● YOUR INSTRUCTIONS:
Extract, verbatim, all lines starting at the one containing "Speakers (732, 36)" and ending with the final line of the listing, and no others.
*** Block opens ***
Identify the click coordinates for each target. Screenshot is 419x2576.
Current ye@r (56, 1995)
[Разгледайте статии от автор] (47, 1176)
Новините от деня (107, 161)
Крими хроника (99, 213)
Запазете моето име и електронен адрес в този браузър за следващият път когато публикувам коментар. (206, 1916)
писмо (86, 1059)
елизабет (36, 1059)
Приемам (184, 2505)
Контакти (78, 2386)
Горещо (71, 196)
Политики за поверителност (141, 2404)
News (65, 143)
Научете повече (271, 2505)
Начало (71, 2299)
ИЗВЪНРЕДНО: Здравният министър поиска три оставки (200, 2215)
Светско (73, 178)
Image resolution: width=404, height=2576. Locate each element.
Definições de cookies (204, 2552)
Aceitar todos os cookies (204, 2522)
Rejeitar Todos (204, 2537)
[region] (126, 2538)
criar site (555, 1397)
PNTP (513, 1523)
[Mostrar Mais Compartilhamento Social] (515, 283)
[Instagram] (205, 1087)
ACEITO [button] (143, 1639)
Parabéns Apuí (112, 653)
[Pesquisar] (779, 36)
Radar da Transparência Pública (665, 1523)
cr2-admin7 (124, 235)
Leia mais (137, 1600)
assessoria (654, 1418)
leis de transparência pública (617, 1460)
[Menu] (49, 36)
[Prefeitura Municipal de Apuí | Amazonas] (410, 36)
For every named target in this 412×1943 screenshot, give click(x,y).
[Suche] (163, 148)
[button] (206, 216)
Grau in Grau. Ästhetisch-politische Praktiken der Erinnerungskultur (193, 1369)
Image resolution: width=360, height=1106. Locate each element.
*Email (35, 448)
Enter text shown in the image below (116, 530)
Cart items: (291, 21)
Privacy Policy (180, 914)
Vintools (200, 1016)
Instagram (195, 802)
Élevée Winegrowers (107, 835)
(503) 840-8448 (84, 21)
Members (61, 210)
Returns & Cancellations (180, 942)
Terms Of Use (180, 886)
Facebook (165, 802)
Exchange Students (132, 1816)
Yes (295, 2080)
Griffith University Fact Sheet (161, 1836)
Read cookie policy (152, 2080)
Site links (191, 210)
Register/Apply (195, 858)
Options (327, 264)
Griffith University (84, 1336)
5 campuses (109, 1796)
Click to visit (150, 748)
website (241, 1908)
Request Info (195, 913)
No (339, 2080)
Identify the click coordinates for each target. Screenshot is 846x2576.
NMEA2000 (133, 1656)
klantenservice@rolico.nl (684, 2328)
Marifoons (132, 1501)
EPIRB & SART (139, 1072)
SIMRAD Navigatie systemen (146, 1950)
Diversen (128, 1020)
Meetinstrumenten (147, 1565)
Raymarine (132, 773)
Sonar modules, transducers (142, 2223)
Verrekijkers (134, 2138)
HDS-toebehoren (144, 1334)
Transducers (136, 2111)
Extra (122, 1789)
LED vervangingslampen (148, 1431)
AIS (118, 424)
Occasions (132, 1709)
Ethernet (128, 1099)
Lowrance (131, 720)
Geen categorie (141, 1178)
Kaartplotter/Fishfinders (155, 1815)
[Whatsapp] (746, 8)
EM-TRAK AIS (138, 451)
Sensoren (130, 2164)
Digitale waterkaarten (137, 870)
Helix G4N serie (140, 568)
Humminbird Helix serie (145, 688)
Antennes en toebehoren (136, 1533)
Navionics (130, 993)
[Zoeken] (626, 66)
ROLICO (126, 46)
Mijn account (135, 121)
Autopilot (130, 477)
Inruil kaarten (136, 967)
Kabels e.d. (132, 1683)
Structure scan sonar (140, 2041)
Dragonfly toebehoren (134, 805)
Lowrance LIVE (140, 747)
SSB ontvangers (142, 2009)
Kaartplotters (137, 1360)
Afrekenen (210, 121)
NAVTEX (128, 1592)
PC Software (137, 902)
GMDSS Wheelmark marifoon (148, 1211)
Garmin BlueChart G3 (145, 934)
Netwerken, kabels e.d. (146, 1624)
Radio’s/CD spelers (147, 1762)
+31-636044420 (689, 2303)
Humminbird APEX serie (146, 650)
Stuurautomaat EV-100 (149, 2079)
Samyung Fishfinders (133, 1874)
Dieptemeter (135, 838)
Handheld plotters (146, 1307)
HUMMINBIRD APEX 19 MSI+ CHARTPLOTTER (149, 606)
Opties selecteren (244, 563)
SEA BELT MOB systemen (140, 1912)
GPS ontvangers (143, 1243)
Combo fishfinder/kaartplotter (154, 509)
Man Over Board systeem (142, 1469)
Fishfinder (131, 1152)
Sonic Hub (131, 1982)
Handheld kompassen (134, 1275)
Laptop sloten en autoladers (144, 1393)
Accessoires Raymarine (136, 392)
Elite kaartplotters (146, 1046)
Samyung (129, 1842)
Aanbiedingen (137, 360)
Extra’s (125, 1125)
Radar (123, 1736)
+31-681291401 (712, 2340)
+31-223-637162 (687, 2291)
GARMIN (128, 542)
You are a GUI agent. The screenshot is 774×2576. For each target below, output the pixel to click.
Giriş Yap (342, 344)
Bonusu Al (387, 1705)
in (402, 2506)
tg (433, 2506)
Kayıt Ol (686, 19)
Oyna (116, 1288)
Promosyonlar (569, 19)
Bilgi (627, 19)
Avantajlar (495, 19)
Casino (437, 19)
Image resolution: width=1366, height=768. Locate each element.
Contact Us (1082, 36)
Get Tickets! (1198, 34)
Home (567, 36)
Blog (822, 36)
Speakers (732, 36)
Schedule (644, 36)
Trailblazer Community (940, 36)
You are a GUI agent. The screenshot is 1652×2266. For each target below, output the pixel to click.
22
*** Block closes ***
● WRITTEN RESPONSE:
Speakers (732, 36)
Schedule (644, 36)
Trailblazer Community (940, 36)
You are a GUI agent. The screenshot is 1652×2266. For each target below, output the pixel to click.
22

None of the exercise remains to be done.